Calcified Tissue International | 1995
Itsuo Gorai; Osamu Chaki; M. Nakayama; Hiroshi Minaguchi
In order to analyze the effects of serum ovarian steroid hormones on bone metabolism during the menstrual cycle, we have measured urinary levels of type I collagen cross-linked N-telopeptide (NTx), hydroxylysylpyridinoline (HP), lysylpyridinoline (LP), and hydroxyproline (OH-Pr) in nine healthy Japanese women, aged 22–43 years, with normal ovarian function. The cycles were synchronized by serum LH peaks, and follicular and luteal periods were normalized by lengths. Serum gonadotropins and ovarian sex steroids showed significantly different cyclic variations during the menstrual periods.

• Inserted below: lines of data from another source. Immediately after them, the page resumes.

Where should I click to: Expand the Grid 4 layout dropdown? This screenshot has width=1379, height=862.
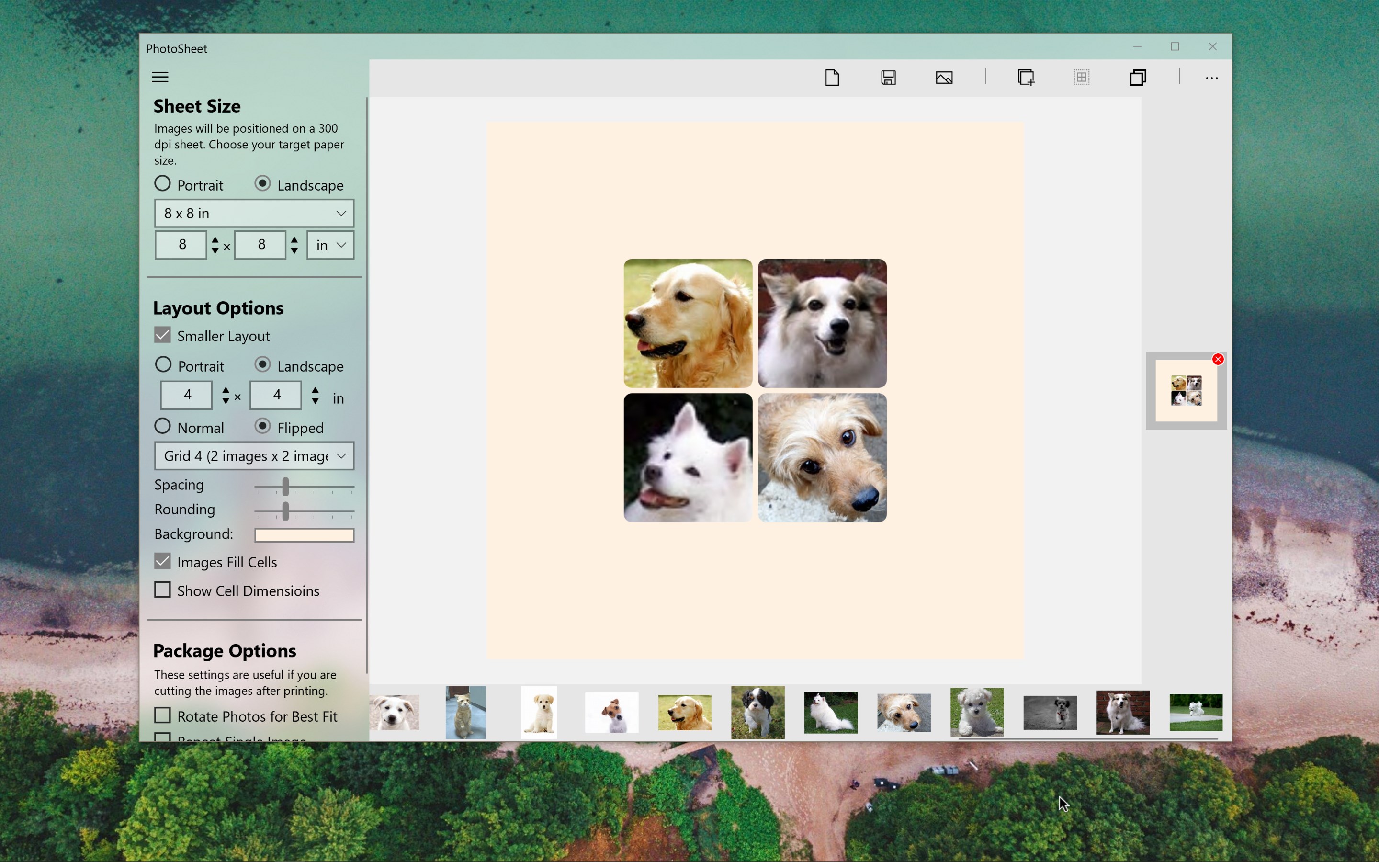pos(254,456)
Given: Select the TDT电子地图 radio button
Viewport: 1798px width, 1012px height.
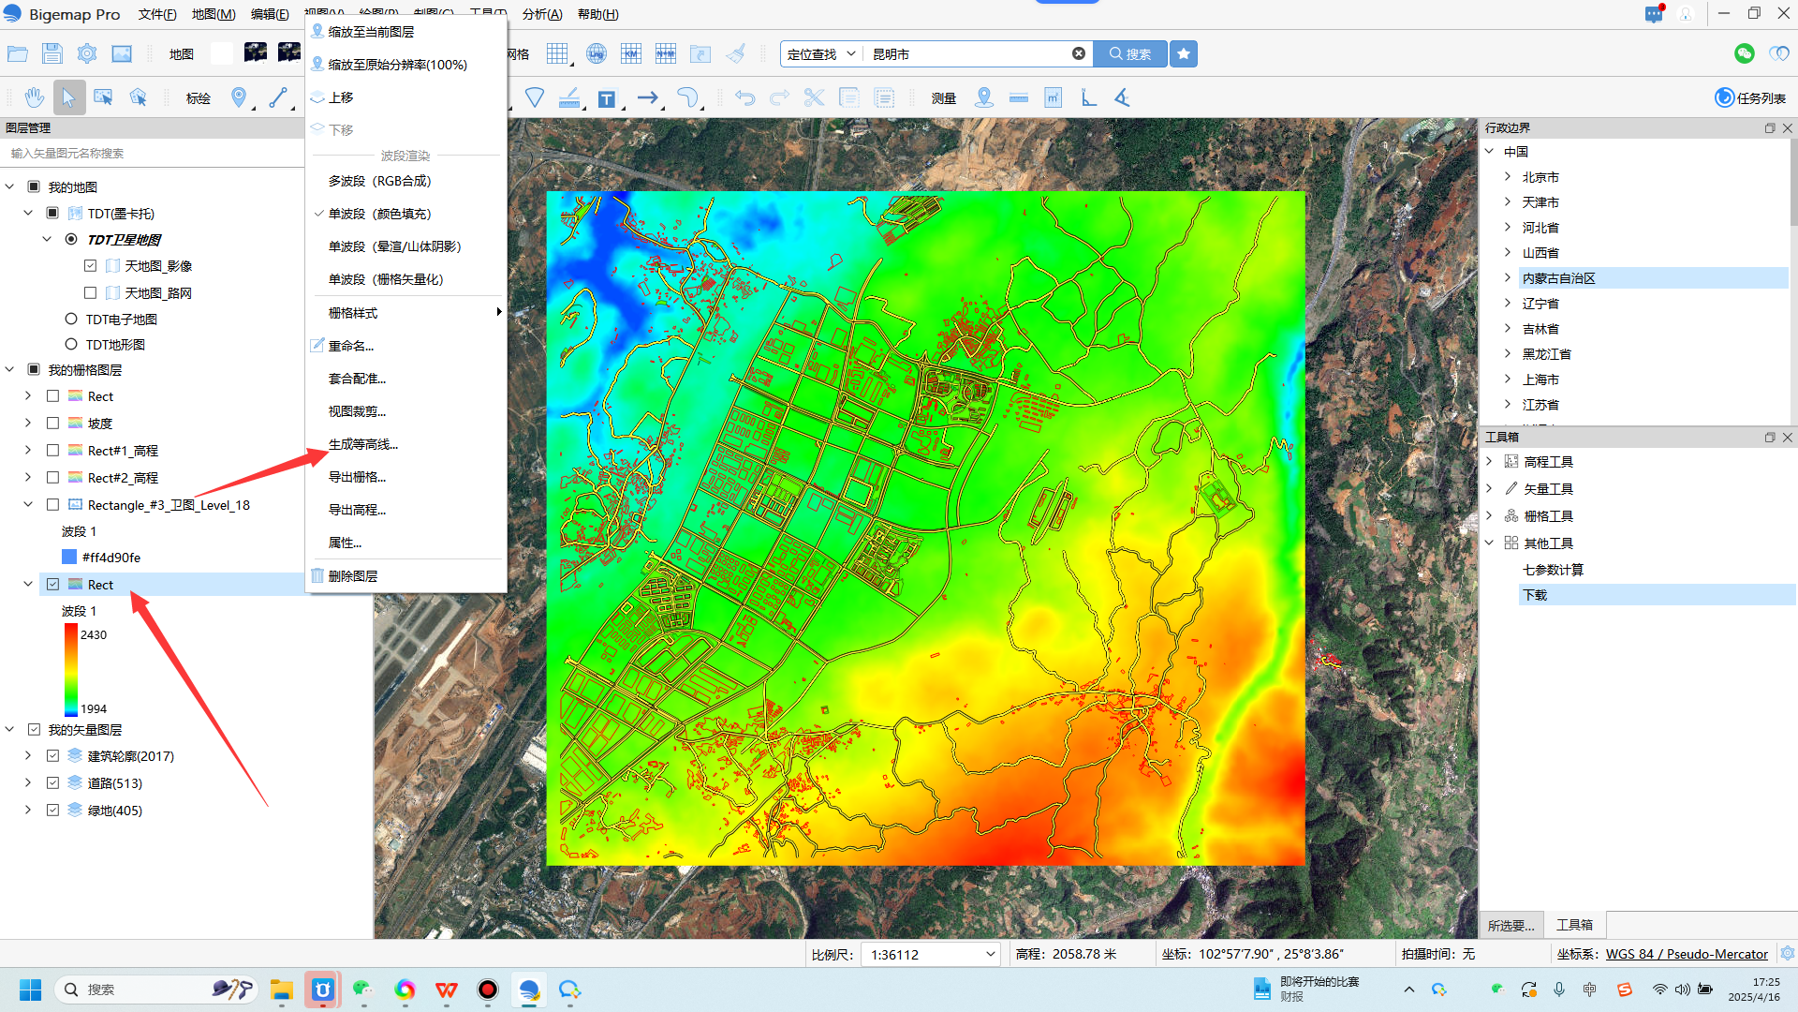Looking at the screenshot, I should [71, 320].
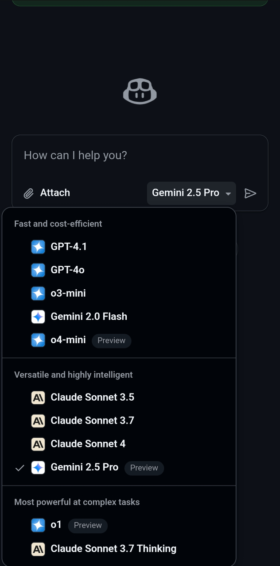Screen dimensions: 280x566
Task: Click the Claude Sonnet 3.5 Anthropic icon
Action: [38, 398]
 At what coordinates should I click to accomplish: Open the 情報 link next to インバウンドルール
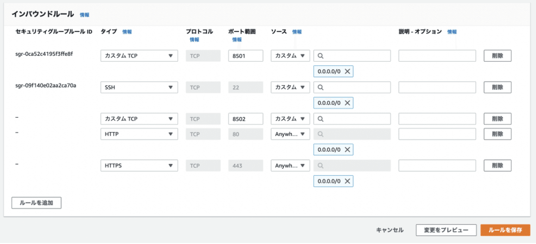pyautogui.click(x=84, y=15)
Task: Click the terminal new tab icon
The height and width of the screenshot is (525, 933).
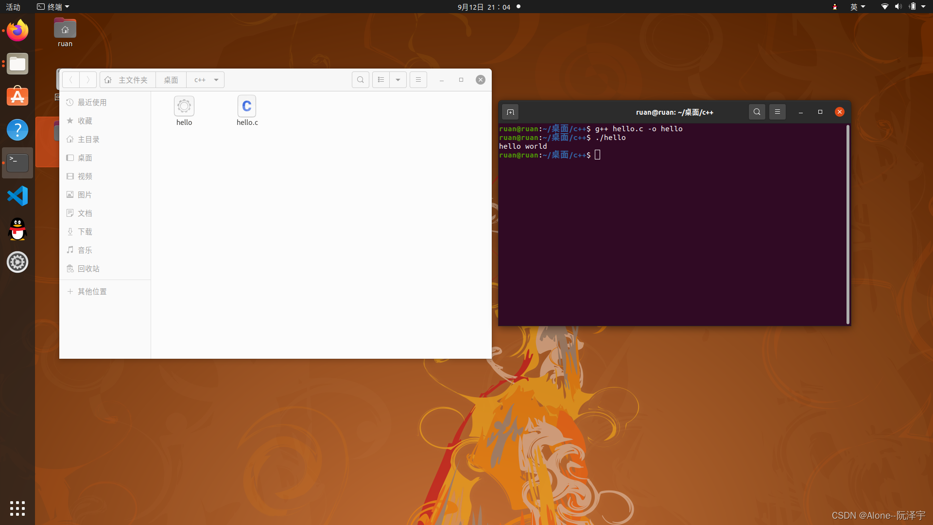Action: (510, 112)
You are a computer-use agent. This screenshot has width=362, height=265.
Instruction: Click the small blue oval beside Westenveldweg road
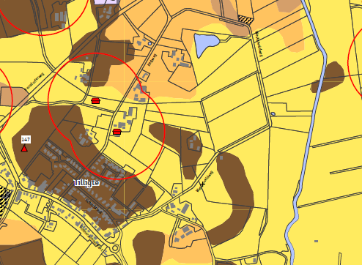pyautogui.click(x=273, y=113)
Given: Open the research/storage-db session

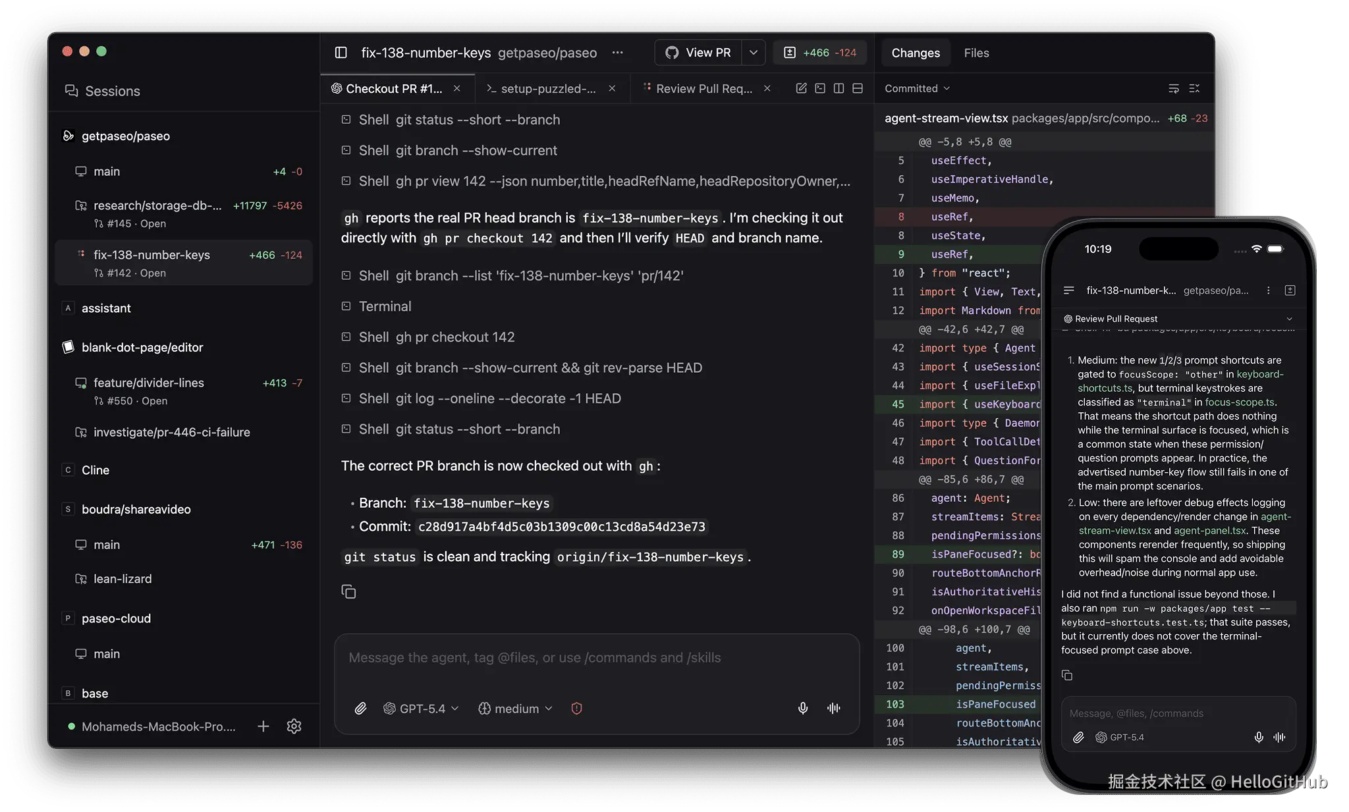Looking at the screenshot, I should pyautogui.click(x=158, y=205).
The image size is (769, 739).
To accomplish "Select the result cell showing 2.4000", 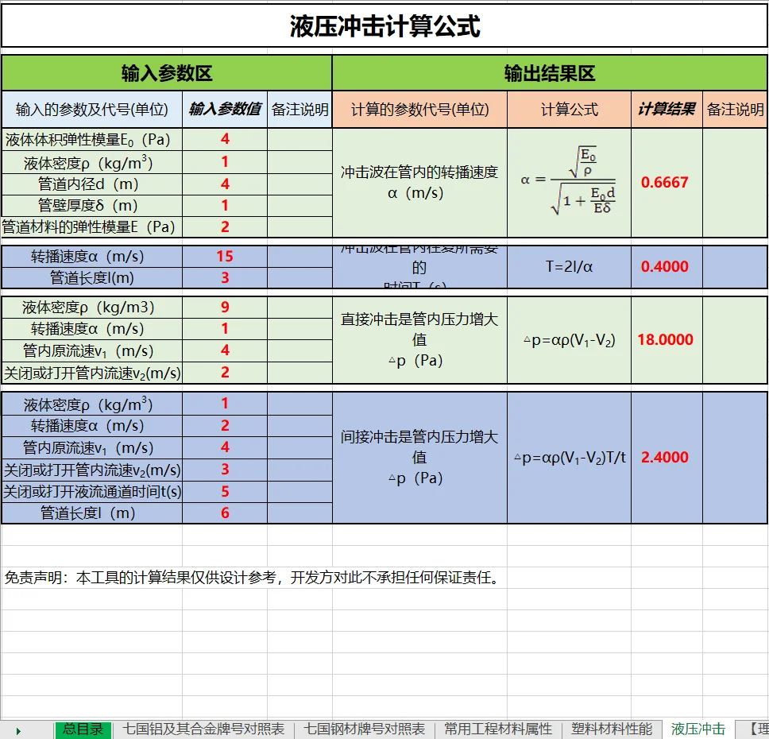I will click(x=666, y=457).
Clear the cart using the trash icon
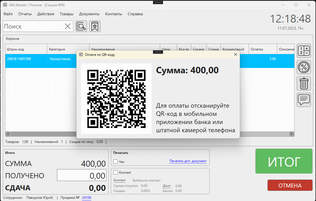The image size is (316, 201). coord(304,83)
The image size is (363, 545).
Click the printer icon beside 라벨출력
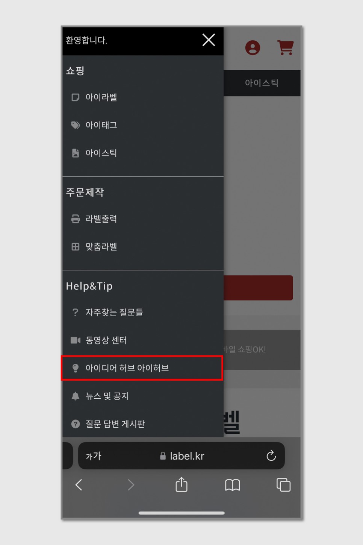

Urinary NTx remained unchanged during the early follicular period, showed a rise during the mid- and late follicular period, and a fall during the mid- and late luteal periods. There were significant differences in NTx levels between early follicular period and midfollicular period (P<0.01), or late follicular period (P<0.05), and between early luteal period and late luteal period (P<0.05). The levels of HP and LP showed a rise during the early and midfollicular periods and a fall during the midluteal period. The correlation of NTx with urinary OH-Pr was better than with urinary HP or LP (r=0.731 versus r=0.449 or r=0.634). This variation suggests that cyclic changes in serum ovarian sex steroids might modulate bone resorption markers during the menstrual cycle.